To construct the MW-Voronoi region $Π_{i}$ , we need to find the Apollonius circle for all nodes except $s_{i}$ . In all these Apollonius circles, the smallest enclosed region containing $s_{i}$ is the MW-Voronoi region of $s_{i}$ . Figure 6 is an example of MW-Voronoi diagram.

Figure 6.

An example of MW-Voronoi diagram.

The proposed CIC-based MW-Voronoi

In the first two sections of this chapter, we introduced the CIC model and the Voronoi polygon. In the application of MWSNs, CIC model utilizes collaborative sensing of nodes to increase disk coverage area, thus forming a new heterogeneous overlay network, which we call the CIC collaborative disk. Next we will introduce the Voronoi partitioning based on the CIC model. In this section, we will discuss a novel CIC-based multiplicatively weighted Voronoi (CIC-MW-Voronoi) diagram based on the CIC model and MW-Voronoi diagram which are, respectively, described in section “CIC model” and section “Voronoi diagram and weighted Voronoi.”

Node clustering

In some applications of MWSN, sensor nodes are initially randomly deployed in the target sensing field, which will lead to uneven distribution of sensor nodes, coverage holes, and overlapping coverage. In order to form the optimal virtual node set suitable for collaborative sensing between neighboring nodes, we adopt the classic agglomerative hierarchical clustering method to re-cluster the randomly distributed sensor nodes.²⁵

There are three main steps in the process of aggregation.

Initialization. Each sensor node is considered as a cluster, and the distance between all clusters is calculated.

Iteration. Combine the two clusters with the smallest distance into a new cluster, and recalculate the distance between the new cluster and all clusters.

Termination. When the new cluster contains six sensor nodes, this cluster stops aggregation. When the distance between any clusters is greater than the communication radius $r_{c}$ , the entire aggregation process stops.

Figure 7 gives an example of aggregation in which 30 sensor nodes are clustered into 16 clusters. Each different clusters is marked with different colors and different symbols for easy observation.

Figure 7.

An example of aggregation.

As described in Deng et al.,⁹ the equilateral triangular, rectangle, and hexagonal are the most widely used polygons for sensor deployment, so in this article we only design CIC-based MW-Voronoi Diagram under the three major polygons. This means the number of sensor nodes of each virtual node set must be three, four, or six.

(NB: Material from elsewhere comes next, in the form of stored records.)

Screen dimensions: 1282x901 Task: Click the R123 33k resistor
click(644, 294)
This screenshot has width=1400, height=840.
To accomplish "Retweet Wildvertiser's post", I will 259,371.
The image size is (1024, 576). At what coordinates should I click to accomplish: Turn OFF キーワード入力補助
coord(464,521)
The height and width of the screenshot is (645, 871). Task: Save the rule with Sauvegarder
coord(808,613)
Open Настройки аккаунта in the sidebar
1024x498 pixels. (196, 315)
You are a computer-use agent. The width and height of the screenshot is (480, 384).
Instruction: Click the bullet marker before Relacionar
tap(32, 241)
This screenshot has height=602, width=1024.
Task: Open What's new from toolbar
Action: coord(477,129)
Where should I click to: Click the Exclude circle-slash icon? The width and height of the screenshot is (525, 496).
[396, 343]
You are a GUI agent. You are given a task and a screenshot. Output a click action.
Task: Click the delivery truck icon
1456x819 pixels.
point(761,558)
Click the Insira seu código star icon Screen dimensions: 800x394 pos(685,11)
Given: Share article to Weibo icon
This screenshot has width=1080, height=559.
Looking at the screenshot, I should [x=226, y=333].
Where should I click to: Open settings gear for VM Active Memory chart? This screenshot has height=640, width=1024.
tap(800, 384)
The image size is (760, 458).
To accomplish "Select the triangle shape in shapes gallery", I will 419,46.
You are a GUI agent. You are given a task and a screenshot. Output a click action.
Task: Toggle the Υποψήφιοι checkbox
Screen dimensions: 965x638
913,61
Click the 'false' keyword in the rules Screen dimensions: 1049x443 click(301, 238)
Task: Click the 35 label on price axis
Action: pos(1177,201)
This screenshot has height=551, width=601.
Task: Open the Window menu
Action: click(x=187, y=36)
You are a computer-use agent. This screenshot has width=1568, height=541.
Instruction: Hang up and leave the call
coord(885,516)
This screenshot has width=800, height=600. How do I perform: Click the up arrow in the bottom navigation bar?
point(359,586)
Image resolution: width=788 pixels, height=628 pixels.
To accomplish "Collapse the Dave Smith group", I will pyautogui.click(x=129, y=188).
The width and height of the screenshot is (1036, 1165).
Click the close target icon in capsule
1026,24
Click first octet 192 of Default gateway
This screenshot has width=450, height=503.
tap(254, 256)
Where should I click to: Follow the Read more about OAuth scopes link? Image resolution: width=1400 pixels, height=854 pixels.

CIC-based MW-Voronoi diagram

After the number of sensor nodes of each virtual node set is determined, the positions of the $n$ sensor nodes in each virtual node set can be calculated by equation (5)²⁶

\frac{1}{n} \sum_{j = 1}^{n} e^{- \frac{4 r_{n}^{2}}{a^{2}} \overset{2}{\sin} \frac{π j}{n}} - 2 e^{- \frac{r_{n}^{2}}{a^{2}}} + 1 - ε^{2} = 0

(5)

where $a$ is the correlation range and $ε$ is the RMSE threshold. After the clustering is completed, according to the CIC model theory, we compare the $Φ (x)$ of the arbitrary position point with the preset threshold $ε$ , if it is less than $ε$ , the point is covered by confident information. For the formation of the CIC collaborative sensing disk, we divide the entire sensing area into countless tiny areas. The algorithm calculates the RMSE for these extremely small areas in turn. If the coverage condition is met, the area is CIC area. After the algorithm is completed, the area that satisfies the coverage of confident information is defined as a CIC collaborative sensing disk, and then, it will be called the virtual node. Virtual node weight value is defined next.

Definition 3

The maximum inner circle radius $R_{s}$ of the coverage area of the virtual node set is the weight value $ω$ .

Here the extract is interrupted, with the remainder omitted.